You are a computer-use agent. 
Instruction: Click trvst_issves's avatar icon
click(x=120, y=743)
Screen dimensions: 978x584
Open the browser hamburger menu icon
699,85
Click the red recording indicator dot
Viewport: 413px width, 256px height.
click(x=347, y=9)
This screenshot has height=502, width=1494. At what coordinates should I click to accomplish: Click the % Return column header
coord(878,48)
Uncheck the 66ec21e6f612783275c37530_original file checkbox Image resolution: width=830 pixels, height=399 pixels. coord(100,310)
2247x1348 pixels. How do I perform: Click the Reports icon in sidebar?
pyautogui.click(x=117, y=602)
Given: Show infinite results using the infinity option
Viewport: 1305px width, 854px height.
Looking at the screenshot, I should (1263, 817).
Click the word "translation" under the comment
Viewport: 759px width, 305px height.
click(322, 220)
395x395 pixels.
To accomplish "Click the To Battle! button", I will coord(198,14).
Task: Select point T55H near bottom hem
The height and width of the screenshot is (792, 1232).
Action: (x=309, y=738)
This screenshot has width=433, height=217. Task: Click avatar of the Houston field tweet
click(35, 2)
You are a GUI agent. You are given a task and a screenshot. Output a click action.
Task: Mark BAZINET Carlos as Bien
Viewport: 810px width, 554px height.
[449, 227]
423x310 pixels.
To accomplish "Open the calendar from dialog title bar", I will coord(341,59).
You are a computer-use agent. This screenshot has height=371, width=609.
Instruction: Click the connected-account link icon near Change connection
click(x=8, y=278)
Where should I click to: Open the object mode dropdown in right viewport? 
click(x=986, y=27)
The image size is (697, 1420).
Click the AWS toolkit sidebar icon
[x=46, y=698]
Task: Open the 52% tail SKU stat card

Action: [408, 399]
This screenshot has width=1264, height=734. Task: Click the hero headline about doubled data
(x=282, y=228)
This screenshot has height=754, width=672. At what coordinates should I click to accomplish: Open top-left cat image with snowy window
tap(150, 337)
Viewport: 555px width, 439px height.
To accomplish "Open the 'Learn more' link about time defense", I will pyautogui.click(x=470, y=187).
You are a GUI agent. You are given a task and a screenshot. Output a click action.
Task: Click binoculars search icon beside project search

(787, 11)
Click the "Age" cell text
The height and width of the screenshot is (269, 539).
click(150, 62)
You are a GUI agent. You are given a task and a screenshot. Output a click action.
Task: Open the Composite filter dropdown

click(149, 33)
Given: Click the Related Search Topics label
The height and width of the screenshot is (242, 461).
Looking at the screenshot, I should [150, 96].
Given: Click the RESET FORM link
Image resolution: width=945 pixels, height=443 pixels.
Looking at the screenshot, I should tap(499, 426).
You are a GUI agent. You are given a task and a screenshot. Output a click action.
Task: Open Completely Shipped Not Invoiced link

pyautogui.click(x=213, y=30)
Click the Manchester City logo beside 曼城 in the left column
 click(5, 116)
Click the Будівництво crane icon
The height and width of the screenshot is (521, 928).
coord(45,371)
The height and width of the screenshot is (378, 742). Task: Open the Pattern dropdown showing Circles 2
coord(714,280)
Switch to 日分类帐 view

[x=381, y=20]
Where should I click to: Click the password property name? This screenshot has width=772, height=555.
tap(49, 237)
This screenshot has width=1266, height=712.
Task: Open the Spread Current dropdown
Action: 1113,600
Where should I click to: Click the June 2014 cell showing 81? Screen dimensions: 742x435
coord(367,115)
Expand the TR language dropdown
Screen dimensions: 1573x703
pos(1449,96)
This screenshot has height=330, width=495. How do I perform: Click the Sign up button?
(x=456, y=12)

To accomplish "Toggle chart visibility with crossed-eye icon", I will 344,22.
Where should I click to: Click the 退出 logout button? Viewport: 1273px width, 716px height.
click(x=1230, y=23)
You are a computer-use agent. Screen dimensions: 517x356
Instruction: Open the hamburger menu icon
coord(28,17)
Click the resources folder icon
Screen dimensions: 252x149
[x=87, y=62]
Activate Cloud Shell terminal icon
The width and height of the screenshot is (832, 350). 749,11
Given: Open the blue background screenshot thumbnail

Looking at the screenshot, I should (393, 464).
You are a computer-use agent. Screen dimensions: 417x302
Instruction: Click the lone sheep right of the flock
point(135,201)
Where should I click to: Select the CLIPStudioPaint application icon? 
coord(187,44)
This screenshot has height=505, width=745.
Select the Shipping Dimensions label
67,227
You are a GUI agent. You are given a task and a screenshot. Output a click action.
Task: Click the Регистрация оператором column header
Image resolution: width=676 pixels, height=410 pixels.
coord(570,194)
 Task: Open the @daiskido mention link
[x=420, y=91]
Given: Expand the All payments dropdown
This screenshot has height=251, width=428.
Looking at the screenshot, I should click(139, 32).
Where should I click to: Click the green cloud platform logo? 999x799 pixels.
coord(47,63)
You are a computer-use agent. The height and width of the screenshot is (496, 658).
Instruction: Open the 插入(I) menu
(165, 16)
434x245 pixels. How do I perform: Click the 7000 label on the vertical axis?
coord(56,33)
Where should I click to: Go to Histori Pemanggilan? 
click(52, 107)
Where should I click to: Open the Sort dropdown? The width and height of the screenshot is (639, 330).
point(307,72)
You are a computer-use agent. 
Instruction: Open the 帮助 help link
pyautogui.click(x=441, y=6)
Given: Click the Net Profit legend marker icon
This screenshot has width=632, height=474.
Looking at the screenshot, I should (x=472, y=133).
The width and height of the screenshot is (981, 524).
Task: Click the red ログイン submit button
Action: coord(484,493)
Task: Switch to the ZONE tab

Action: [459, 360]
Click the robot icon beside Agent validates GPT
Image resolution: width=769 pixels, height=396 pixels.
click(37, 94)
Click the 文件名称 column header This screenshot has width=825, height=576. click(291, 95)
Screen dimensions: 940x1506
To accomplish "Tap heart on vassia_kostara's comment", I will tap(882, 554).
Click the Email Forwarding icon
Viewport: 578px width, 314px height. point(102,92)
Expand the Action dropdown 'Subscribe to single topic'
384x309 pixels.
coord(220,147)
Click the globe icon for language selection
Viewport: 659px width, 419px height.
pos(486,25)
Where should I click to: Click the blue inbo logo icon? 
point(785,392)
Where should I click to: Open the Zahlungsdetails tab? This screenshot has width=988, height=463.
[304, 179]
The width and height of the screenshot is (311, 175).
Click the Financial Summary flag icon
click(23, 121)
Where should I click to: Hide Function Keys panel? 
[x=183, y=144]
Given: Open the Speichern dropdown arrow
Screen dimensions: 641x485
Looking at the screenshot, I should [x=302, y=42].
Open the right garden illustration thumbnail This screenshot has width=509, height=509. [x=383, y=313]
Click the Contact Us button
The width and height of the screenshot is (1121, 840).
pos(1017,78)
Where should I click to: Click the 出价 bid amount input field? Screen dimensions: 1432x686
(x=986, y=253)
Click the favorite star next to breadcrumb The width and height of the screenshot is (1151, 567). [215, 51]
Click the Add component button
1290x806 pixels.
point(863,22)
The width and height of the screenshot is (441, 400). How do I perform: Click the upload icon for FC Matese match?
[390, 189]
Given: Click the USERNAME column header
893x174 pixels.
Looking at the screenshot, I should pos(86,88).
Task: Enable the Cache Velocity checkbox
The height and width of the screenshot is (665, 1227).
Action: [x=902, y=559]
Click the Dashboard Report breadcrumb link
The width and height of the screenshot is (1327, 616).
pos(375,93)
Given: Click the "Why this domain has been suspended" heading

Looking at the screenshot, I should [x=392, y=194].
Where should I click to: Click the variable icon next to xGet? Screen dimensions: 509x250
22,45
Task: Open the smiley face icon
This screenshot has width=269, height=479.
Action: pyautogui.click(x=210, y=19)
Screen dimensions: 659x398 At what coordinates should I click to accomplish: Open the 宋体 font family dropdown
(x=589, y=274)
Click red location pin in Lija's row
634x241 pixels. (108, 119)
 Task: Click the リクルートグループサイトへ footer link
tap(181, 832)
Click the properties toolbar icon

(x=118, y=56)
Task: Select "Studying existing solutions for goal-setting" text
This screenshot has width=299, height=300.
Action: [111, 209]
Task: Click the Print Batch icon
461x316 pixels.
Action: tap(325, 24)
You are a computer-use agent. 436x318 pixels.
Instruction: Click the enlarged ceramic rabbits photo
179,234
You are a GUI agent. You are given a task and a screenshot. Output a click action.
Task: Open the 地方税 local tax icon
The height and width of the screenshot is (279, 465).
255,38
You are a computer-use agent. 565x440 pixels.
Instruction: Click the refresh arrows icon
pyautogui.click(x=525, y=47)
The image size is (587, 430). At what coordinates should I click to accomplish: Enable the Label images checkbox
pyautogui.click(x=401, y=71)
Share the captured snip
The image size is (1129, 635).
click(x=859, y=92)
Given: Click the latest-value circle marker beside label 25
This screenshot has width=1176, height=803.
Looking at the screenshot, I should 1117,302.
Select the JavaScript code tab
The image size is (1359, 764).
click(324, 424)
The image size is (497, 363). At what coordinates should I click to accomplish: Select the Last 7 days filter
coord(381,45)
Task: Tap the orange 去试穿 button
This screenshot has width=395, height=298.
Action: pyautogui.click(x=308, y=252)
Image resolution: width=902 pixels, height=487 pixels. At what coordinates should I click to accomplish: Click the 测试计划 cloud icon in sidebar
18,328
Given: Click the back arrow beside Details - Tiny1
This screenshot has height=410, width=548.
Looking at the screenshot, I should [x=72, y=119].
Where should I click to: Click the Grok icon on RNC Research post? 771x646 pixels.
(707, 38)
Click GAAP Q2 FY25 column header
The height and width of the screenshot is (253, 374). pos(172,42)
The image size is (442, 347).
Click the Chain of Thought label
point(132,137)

+-------+

#### What the task asks
Using the material above, count how many lines include the word "will" and answer with only that figure.

#### Answer space
5